Paik noted that ASEM’s member states should take the lead in fostering global trade and thwarting protectionism, citing the central role of the ASEM member states in the global economy. They comprise “nearly 60 percent of global GDP and 70 percent of global trade,” he said.
Paik said the ASEM meeting “could not have come at a better moment.”
On enhancing economic cooperation between Asia and Europe, Paik said there’s a need in intensifying efforts in strengthening physical and institutional infrastructure.
He remarked that Korea was pursuing a transition to green energy as it embraces the so-called fourth industrial revolution and expressed his hopes for robust cooperation among the ASEM member nations.
Paik’s speech came on the last day of the two-day economic ministers’ meeting, which was the seventh of its kind and was held for the first time in 12 years. The last was held in the Netherlands in 2005, although general ASEM summits are held every two years.
ASEM was established in 1996 to promote economic ties between Asia and Europe with 20 Asian and 31 European nations. For this year’s meeting, some 250 senior officials including ministerial-level ones attended the two-day meeting in Seoul.
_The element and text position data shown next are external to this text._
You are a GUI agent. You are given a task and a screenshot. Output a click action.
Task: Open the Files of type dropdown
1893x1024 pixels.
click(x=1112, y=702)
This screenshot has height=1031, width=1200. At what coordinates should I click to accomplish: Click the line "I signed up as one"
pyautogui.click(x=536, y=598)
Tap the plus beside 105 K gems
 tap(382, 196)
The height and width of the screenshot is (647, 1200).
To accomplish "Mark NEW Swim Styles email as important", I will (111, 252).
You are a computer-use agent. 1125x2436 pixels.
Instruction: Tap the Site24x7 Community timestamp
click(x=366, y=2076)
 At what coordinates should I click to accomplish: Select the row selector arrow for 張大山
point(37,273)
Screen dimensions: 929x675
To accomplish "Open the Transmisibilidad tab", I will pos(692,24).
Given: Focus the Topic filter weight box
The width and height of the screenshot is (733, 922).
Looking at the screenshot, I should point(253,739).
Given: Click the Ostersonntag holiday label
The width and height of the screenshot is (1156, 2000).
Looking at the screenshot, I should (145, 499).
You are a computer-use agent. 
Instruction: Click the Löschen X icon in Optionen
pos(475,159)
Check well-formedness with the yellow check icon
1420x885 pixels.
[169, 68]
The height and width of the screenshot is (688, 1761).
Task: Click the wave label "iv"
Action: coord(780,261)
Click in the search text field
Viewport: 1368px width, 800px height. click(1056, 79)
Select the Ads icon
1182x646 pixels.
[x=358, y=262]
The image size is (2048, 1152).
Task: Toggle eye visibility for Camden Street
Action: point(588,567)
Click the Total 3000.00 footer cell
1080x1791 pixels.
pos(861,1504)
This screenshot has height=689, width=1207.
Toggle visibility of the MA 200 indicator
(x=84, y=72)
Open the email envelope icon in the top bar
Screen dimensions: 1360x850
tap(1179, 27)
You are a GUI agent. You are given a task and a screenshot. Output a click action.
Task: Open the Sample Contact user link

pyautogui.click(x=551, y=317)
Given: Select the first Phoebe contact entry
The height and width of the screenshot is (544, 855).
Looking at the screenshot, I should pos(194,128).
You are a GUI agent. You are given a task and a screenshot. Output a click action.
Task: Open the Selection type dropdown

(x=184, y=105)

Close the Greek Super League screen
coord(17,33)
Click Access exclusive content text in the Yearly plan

It was expected earlier that Paik could sit down with his Chinese counterpart during the meeting, possibly to discuss easing Beijing’s economic retaliations against Korean companies in response to the deployment of U.S.-operated antimissile system in Seongju, North Gyeongsang. But Beijing sent Wang Shouwen, vice minister of the commerce ministry, not Zhong Shan, the minister.
Despite the problems with China, Korea’s exports have seen solid growth since the beginning of this year. The latest figures, for August, showed exports of $47 billion, 17.3 percent more than the previous year. That was only a slight decrease from July’s 19.5 percent growth over the previous year.
In fact, according to a recent WTO report, Korea’s export growth in the first seven months was the sharpest among the world’s top 10 exporters. During that period, Korea’s exports grew 16.3 percent compared to the previous year, while China, the world’s largest exporter, came in second with 8.3 percent growth. The United States came in fourth, growing 6.6 percent.
However, the continuing retaliation by China as well as growing protectionism in the United States including Trump’s repeated threat to terminate the bilateral free trade agreement between the two countries, are the two greatest threats to Korea’s exports. China and the United States are Korea’s biggest trading partners.
As of 2016, China took 25 percent of Korea’s overall exports, and the U.S. took 13.4 percent. The EU is the third-largest trading partner, taking 9.4 percent.